Important: don't use a buffer, as this will only work with an inverter.
But I'd rather use a different squaring circuit, if you want to use
the input directly for the output. There are many discussions on
squaring circuits in the archives. Probably the most simple, yet sofisticated
is the one you can find in the TADD-2.


But:
As you can see on http://www.ke5fx.com/rb.htm the phase noise of the
FE 5680's is horrible at best, hence I wouldn't use it as source for
anything directly. Additionally, the tuning word you write through
the RS-232 is stored in an EEPROM inside the FE-5860 (unless i mix
it up with another Rb). Writing this tuning word often will wear out
the EEPROM pretty quickly. Hence you should not do this too often.

What I would do instead is, use your current GPSDO design, with OCXO
and all, but add something with which you can measure the phase/frequency
of an external 10MHz reference. One way would be to use a digital DMTD[1,2].
Another would be to sample the reference using an ADC and build DMTD in
the digital domain. For this you wouldn't need a high sampling rate, a
couple of kHz should be enough, as long as the analog bandwidth of the
ADC is high enough (>10MHz, better >20MHz). What you need is some PLL
though, as you need to create a frequency that is not an integer divisible
of 10MHz, as the ADC clock is used to downmix the reference frequency.

Eg:
If you can generate a 10001Hz ADC sampling clock from the OCXO,
you will get a 1kHz beat frequency. You can "lock" to this using a
digital PLL combined with an NCO (numerically controlled oscillator).
Then use the steering word for the NCO as an input for the control
loop of the OCXO, toghether with the corrections calculated from the
GPS PPS.

The advantage of this is, that you get the low phase noise and good
short term stability of the OCXO, but can use the Rb to get the nice
mid-term stability (somewhere from 1 to 10s up) while getting the
accuracy of a GPSDO, whithout ever the need of writing to the tuning
word of the Rb. That keeps your Rb more stable (the internal conditions
of the Rb do not change) and allows you to compensate for quite large
frequency offsets for Rb refernces that are working outside the spec,
but are otherwise fine.

One thing that you have to take care of is spurs, though. Because
the ADC does some heavy down-mixing, or rather sub-sampling, this
approach is quite sensitive to spurs. In order to not introduce some
weird oscillations in the control loop due to spurs in the reference
signal, you should use some narrow 10MHz filter at the input (at most
half the sampling frequency wide). One way to achieve that is using a
ceramic resonator which are available at 10MHz.

			Attila Kinali

PS: I'm pretty sure I am not the first one with this idea. But I have never
seen anyone else mention it, much less implement it. Does anyone know why?

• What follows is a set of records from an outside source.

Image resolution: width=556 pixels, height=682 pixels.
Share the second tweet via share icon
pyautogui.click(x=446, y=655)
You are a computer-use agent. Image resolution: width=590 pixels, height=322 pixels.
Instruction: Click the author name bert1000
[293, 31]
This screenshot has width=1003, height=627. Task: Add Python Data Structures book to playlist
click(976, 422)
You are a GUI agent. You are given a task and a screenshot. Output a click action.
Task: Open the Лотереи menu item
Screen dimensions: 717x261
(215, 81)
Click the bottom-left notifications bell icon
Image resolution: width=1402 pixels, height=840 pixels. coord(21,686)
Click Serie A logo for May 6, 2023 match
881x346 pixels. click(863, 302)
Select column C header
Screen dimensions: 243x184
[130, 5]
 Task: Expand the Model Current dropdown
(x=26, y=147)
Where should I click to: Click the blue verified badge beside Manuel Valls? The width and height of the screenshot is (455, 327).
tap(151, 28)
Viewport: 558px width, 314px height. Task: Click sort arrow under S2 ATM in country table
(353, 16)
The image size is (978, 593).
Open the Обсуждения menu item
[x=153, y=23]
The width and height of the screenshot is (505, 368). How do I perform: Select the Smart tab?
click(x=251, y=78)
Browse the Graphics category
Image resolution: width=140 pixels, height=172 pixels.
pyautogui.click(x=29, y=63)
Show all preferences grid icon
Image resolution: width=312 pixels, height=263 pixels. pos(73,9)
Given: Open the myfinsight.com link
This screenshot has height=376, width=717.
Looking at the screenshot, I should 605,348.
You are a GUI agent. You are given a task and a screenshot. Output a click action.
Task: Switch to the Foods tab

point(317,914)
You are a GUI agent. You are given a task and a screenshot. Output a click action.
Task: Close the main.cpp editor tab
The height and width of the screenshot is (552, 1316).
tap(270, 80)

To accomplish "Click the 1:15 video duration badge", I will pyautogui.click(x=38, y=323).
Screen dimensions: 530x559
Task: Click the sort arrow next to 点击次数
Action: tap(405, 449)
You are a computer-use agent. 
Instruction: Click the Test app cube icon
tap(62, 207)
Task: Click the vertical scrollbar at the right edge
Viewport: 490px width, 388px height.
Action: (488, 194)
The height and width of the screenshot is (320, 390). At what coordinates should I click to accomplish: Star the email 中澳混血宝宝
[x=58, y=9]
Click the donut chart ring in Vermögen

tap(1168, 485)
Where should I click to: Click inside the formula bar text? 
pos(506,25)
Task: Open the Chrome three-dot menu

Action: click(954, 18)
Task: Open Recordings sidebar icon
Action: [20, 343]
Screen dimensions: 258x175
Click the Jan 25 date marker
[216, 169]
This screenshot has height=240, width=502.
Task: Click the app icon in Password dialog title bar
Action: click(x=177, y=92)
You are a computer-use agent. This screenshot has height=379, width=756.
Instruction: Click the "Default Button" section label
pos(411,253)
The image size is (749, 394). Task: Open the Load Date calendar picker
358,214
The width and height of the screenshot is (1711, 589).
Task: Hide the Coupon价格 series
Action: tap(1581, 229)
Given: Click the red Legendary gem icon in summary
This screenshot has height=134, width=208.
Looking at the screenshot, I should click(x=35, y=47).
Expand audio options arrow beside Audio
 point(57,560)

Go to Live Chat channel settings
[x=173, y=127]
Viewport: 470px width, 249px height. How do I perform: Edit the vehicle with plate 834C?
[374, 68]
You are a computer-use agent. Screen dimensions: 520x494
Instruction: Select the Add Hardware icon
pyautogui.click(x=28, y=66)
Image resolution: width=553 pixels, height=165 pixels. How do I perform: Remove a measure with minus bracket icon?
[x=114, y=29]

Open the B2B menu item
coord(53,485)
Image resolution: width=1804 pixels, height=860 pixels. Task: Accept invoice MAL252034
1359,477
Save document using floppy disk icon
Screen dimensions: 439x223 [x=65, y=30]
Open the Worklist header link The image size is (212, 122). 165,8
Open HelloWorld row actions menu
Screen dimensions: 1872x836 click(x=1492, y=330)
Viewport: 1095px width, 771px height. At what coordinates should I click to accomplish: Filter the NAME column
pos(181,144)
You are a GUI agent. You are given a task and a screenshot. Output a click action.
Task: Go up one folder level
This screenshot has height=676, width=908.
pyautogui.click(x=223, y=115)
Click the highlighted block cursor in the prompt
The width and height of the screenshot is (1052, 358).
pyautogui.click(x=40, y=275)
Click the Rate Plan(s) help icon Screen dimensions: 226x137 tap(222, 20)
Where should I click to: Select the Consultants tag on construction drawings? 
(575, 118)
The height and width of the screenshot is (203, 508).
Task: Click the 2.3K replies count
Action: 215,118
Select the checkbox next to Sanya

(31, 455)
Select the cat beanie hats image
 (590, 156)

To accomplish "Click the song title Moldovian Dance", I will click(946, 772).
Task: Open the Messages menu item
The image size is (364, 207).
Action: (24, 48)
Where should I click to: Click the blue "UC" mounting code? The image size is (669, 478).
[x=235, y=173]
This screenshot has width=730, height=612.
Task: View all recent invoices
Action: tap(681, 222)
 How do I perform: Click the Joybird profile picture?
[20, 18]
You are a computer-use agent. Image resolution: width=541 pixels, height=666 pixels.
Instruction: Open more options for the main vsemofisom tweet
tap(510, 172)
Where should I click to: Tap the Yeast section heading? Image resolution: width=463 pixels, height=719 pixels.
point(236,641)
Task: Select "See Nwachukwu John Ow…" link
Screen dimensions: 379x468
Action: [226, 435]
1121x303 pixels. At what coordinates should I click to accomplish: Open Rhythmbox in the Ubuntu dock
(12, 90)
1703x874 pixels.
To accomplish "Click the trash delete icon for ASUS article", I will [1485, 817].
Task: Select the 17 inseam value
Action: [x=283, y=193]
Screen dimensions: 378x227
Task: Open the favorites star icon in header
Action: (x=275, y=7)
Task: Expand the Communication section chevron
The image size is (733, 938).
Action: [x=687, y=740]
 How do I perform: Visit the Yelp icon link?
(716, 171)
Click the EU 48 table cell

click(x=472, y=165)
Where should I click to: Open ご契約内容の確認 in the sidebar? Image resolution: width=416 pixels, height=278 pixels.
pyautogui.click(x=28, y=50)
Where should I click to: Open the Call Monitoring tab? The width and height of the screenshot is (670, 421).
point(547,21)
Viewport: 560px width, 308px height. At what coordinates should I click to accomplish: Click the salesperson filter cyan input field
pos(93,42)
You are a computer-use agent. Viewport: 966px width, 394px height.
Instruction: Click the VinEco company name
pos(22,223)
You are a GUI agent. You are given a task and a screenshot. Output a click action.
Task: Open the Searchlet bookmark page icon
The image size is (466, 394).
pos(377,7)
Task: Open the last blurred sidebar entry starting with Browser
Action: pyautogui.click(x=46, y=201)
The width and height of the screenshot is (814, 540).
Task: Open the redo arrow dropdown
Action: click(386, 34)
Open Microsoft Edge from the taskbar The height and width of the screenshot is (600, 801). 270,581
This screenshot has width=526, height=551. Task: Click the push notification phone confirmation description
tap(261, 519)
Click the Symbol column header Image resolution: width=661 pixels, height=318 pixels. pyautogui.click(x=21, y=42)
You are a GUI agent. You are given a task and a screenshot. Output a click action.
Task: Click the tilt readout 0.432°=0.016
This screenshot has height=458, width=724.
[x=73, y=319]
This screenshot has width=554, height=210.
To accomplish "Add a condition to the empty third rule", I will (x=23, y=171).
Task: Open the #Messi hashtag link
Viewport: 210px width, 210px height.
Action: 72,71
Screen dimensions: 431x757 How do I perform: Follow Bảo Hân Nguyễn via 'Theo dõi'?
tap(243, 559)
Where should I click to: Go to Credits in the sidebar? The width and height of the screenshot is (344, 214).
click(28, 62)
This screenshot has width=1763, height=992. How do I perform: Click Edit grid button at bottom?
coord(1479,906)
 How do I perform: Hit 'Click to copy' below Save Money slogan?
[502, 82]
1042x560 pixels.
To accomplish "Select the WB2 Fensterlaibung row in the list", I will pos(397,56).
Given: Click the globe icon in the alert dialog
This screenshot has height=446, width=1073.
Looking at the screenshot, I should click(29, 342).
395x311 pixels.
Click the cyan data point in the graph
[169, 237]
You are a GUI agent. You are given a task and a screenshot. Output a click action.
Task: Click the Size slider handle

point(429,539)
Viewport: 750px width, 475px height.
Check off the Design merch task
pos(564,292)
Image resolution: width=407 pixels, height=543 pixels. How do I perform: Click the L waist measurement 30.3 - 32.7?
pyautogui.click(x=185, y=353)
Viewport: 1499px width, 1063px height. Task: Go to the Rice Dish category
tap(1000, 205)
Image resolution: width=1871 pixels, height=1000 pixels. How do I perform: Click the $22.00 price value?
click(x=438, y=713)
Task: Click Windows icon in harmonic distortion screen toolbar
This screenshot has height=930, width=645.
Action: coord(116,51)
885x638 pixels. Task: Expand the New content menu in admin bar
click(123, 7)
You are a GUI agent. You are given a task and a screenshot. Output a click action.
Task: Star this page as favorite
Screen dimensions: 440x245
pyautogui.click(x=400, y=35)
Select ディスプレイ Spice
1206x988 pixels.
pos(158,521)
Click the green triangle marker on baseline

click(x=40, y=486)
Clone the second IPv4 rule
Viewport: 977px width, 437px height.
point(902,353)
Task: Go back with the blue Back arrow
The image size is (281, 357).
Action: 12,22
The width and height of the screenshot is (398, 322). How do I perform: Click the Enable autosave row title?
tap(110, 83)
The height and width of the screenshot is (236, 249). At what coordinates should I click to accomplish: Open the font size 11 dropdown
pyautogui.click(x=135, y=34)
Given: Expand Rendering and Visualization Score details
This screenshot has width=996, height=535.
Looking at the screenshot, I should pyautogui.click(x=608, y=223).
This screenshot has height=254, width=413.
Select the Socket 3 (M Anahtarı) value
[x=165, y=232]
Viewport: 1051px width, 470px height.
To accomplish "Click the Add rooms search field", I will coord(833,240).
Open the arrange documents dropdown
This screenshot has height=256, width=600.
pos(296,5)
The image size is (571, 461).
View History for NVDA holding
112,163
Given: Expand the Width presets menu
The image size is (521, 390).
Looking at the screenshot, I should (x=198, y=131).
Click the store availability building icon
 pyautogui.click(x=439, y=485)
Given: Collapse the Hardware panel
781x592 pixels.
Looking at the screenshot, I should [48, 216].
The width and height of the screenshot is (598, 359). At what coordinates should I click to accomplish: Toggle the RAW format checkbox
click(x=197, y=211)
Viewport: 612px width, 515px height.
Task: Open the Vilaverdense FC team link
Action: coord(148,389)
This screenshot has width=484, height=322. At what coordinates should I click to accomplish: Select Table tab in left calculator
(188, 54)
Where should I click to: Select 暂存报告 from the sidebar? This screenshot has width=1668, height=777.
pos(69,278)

[1] "Digital Dual Mixer Time Difference for Sub-Nanosecond Time
Synchronization in Ethernet", by Moreira, Alvares, Serrano, Darwezeh and
Wlostowski, 2010

[2] "Digital femtosecond time difference circuit for CERN's timing system",
by Moreira, Darwazeh, 2011
http://www.ee.ucl.ac.uk/lcs/previous/LCS2011/LCS1136.pdf

-- 
Reading can seriously damage your ignorance.
		-- unknown